» WHAT IS REQUIRED
Find the line that contains "Task: Select the heart" in the entries below. Write out that line and all that follow it, unchanged and alone.

[Stored data entries]
────
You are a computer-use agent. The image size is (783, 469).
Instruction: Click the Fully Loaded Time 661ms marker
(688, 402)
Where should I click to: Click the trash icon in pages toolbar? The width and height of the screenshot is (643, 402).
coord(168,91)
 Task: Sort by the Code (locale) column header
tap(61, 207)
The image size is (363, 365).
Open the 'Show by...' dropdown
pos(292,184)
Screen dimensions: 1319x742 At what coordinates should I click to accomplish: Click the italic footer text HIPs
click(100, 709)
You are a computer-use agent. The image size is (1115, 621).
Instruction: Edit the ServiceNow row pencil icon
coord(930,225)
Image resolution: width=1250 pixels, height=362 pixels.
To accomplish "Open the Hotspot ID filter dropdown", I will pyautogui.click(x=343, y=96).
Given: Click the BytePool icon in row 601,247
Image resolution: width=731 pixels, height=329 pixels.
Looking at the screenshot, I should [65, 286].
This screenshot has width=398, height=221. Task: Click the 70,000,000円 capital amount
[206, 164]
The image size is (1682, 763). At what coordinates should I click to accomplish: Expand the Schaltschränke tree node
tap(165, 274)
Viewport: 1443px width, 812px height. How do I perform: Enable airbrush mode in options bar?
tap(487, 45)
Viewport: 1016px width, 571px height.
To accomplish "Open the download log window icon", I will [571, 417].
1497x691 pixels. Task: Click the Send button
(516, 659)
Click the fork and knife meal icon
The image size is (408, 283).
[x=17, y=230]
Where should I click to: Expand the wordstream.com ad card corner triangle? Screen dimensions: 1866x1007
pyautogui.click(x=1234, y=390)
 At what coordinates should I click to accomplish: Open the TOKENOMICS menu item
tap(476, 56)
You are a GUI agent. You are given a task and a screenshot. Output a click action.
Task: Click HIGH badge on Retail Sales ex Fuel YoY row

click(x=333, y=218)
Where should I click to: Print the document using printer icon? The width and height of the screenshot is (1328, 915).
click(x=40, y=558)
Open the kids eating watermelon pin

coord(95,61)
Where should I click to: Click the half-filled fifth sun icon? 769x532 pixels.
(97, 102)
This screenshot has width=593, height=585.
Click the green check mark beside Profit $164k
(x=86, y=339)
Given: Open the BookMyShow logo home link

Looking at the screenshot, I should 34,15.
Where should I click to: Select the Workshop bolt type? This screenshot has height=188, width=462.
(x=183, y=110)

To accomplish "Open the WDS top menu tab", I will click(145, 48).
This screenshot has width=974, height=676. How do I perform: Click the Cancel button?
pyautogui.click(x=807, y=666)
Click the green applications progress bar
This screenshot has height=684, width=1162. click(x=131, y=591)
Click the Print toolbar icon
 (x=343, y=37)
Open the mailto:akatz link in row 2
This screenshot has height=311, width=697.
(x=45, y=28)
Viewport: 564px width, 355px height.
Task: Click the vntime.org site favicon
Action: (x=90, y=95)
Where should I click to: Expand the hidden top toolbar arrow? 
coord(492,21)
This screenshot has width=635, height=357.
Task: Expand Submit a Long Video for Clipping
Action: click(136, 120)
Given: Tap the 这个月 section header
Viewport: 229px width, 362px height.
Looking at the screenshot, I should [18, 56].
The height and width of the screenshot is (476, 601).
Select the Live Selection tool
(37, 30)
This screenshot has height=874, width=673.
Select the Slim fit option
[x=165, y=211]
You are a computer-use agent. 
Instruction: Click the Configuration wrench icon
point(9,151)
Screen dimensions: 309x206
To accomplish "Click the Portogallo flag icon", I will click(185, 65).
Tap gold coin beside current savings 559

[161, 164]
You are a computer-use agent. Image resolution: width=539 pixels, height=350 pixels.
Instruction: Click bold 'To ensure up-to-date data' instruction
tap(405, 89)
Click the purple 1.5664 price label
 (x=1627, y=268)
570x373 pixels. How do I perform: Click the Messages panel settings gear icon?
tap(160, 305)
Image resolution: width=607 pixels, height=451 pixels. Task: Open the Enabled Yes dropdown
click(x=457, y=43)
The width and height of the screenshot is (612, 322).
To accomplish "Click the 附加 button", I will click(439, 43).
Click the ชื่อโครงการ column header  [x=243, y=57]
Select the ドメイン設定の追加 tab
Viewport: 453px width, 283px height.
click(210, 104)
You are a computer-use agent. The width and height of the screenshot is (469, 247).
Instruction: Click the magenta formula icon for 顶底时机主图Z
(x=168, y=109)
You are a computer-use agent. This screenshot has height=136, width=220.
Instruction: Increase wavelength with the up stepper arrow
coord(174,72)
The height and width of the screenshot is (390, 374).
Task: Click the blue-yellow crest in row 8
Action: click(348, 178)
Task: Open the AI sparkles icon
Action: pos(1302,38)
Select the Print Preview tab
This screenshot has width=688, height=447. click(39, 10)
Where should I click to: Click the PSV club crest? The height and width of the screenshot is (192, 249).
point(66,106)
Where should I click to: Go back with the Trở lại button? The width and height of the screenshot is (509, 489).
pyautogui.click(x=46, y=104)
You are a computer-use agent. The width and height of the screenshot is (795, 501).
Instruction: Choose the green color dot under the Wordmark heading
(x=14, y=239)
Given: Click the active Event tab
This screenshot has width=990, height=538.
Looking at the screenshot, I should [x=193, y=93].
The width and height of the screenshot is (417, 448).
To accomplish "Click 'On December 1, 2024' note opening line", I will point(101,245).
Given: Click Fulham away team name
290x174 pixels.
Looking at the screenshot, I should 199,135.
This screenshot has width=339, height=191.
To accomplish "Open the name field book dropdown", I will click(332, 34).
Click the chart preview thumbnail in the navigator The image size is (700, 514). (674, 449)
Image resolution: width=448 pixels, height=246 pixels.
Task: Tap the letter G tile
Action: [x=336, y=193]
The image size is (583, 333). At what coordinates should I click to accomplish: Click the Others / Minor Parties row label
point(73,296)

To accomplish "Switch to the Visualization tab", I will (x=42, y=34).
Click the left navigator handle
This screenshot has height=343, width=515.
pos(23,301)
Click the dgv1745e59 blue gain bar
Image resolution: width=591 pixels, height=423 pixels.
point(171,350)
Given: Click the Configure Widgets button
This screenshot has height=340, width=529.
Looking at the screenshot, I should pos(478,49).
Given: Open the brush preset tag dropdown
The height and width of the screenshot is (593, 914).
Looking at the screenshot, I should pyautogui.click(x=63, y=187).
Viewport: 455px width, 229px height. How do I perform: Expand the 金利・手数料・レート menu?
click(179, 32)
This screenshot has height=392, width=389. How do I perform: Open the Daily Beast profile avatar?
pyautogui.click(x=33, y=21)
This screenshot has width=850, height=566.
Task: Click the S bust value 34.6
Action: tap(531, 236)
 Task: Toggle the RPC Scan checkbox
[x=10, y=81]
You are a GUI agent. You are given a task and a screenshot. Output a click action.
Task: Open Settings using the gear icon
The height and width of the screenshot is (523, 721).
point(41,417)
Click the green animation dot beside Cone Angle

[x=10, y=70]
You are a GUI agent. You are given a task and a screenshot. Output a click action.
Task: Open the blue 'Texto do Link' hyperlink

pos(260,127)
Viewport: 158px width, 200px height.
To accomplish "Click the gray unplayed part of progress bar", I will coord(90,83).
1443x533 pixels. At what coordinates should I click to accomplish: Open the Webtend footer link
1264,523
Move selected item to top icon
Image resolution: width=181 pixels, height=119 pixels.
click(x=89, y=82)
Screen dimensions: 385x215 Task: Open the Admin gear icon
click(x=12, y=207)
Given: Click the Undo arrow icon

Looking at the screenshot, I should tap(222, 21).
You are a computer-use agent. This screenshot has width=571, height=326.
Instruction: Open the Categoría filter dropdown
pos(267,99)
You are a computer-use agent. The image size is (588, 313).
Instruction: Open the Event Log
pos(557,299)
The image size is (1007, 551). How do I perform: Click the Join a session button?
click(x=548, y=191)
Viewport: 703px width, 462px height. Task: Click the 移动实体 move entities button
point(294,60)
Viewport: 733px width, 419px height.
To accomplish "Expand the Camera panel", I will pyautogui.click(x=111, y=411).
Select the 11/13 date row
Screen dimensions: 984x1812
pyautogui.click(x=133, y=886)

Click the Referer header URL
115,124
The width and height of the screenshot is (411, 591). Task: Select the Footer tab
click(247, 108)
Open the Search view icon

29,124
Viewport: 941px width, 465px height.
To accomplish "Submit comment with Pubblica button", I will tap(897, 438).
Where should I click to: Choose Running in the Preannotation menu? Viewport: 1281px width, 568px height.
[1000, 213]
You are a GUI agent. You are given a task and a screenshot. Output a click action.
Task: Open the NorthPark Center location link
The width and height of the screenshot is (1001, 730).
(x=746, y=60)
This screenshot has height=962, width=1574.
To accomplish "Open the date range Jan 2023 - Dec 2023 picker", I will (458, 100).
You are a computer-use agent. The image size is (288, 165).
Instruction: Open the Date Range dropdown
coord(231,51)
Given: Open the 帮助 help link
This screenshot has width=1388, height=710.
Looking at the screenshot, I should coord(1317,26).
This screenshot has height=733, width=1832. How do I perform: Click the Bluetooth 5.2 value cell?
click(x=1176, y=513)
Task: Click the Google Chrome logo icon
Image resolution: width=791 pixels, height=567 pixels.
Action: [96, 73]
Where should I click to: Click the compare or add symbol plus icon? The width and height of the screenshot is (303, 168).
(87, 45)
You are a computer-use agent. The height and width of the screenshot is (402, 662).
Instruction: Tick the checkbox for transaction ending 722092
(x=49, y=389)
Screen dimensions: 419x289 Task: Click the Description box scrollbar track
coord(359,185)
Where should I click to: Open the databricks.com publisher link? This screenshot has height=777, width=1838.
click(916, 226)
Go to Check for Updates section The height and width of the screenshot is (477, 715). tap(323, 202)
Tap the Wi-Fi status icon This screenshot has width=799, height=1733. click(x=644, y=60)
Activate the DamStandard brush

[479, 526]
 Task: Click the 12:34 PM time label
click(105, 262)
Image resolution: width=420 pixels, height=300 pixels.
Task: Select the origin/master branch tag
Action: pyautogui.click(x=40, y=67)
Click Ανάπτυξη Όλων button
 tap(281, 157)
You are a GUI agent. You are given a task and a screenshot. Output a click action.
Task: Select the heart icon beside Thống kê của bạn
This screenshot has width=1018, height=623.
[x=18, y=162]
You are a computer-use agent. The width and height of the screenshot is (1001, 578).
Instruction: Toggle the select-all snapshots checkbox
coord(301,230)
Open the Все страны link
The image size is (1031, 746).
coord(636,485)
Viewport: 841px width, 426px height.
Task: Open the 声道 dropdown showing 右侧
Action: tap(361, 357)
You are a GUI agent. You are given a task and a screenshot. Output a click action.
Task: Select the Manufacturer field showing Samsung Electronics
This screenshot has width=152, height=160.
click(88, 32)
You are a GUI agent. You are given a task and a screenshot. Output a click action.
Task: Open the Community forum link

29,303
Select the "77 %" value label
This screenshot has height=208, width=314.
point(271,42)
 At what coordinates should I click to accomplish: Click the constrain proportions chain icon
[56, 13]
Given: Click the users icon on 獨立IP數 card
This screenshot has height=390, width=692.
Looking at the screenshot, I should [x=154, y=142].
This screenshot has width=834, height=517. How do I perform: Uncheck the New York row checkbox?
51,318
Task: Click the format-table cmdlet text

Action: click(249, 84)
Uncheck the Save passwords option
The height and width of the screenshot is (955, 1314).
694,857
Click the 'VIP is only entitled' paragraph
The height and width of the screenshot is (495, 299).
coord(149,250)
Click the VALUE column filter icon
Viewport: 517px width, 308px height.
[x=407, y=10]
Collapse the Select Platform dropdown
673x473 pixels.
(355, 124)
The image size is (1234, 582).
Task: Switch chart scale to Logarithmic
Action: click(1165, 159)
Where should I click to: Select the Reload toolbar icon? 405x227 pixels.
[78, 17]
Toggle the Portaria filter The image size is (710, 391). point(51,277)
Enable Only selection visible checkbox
────
» TASK OUTPUT
Task: Select the heart icon beside Thống kê của bạn
This screenshot has width=1018, height=623.
[x=18, y=162]
You are a computer-use agent. The width and height of the screenshot is (1001, 578).
Instruction: Toggle the select-all snapshots checkbox
coord(301,230)
Open the Все страны link
The image size is (1031, 746).
coord(636,485)
Viewport: 841px width, 426px height.
Task: Open the 声道 dropdown showing 右侧
Action: tap(361, 357)
You are a GUI agent. You are given a task and a screenshot. Output a click action.
Task: Select the Manufacturer field showing Samsung Electronics
This screenshot has width=152, height=160.
click(88, 32)
You are a GUI agent. You are given a task and a screenshot. Output a click action.
Task: Open the Community forum link

29,303
Select the "77 %" value label
This screenshot has height=208, width=314.
point(271,42)
 At what coordinates should I click to accomplish: Click the constrain proportions chain icon
[56, 13]
Given: Click the users icon on 獨立IP數 card
This screenshot has height=390, width=692.
Looking at the screenshot, I should [x=154, y=142].
This screenshot has width=834, height=517. How do I perform: Uncheck the New York row checkbox?
51,318
Task: Click the format-table cmdlet text

Action: click(249, 84)
Uncheck the Save passwords option
The height and width of the screenshot is (955, 1314).
694,857
Click the 'VIP is only entitled' paragraph
The height and width of the screenshot is (495, 299).
coord(149,250)
Click the VALUE column filter icon
Viewport: 517px width, 308px height.
[x=407, y=10]
Collapse the Select Platform dropdown
673x473 pixels.
(355, 124)
The image size is (1234, 582).
Task: Switch chart scale to Logarithmic
Action: click(1165, 159)
Where should I click to: Select the Reload toolbar icon? 405x227 pixels.
[78, 17]
Toggle the Portaria filter The image size is (710, 391). point(51,277)
Enable Only selection visible checkbox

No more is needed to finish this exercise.